The Independent National Electoral Commission in Nigeria has pushed back the country’s elections by six weeks, citing security concerns.
In the first week of February, Musa Garba, a trader based in Lagos, travelled to Kano in northern Nigeria to fulfil his civic duty and register to vote. The 12-hour journey cost him about N7,000 ($34), but for Garba, the sacrifice seemed worth it to participate in the 14th February poll.
“We need change in this country and I am voting for the man who will bring about change,” he says.
Garba will have to wait.
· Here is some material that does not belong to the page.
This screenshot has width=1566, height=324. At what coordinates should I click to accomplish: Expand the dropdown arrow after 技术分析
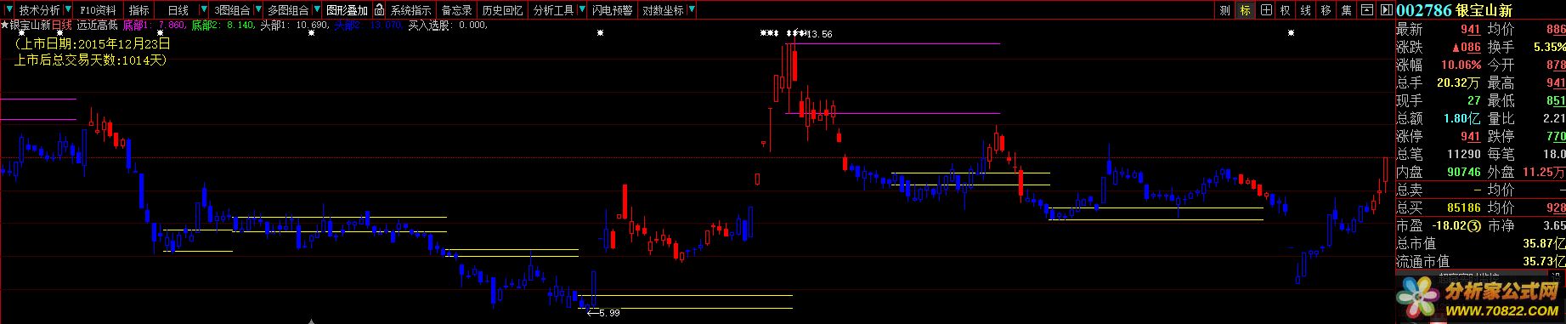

On 8th February, Prof Attahiru Jega, the chairman of the Independent National Electoral Commission (INEC), the body in charge of conducting elections in Nigeria, announced that the poll would be delayed by six weeks.
There had been indications in the run-up to the announcement that the poll might be held up, but the change has disappointed ordinary Nigerians, like Garba, and undermined investors’
confidence in the country’s capital markets.
Jega attributed the postponement to the insecurity in the north eastern parts of the country, and the inability of millions of registered voters to collect their permanent voters’ cards (PVCs).
The Islamist insurgent group Boko Haram has stepped up attacks on civilians in the past year, although a multinational force from Chad, Niger and Nigeria has had some successes in the field over the past few weeks.
Presidential elections will now be held on 28th March, while governorship elections, originally slated for 28th February, will now take place on 11th April.
He also announced an extension in the collection of PVCs by one month – from 8th February to 9th March – to enable Nigerians that would have been disenfranchised had the elections taken place as originally planned, to exercise their rights. By early February, only 45m out of 69m eligible voters had collected their PVCs.
INEC’s chairman had insisted that the commission was ready for the elections before it eventually adjusted the timetable.
However, he has since argued that few election management bodies around the world would contemplate conducting elections under the current circumstances.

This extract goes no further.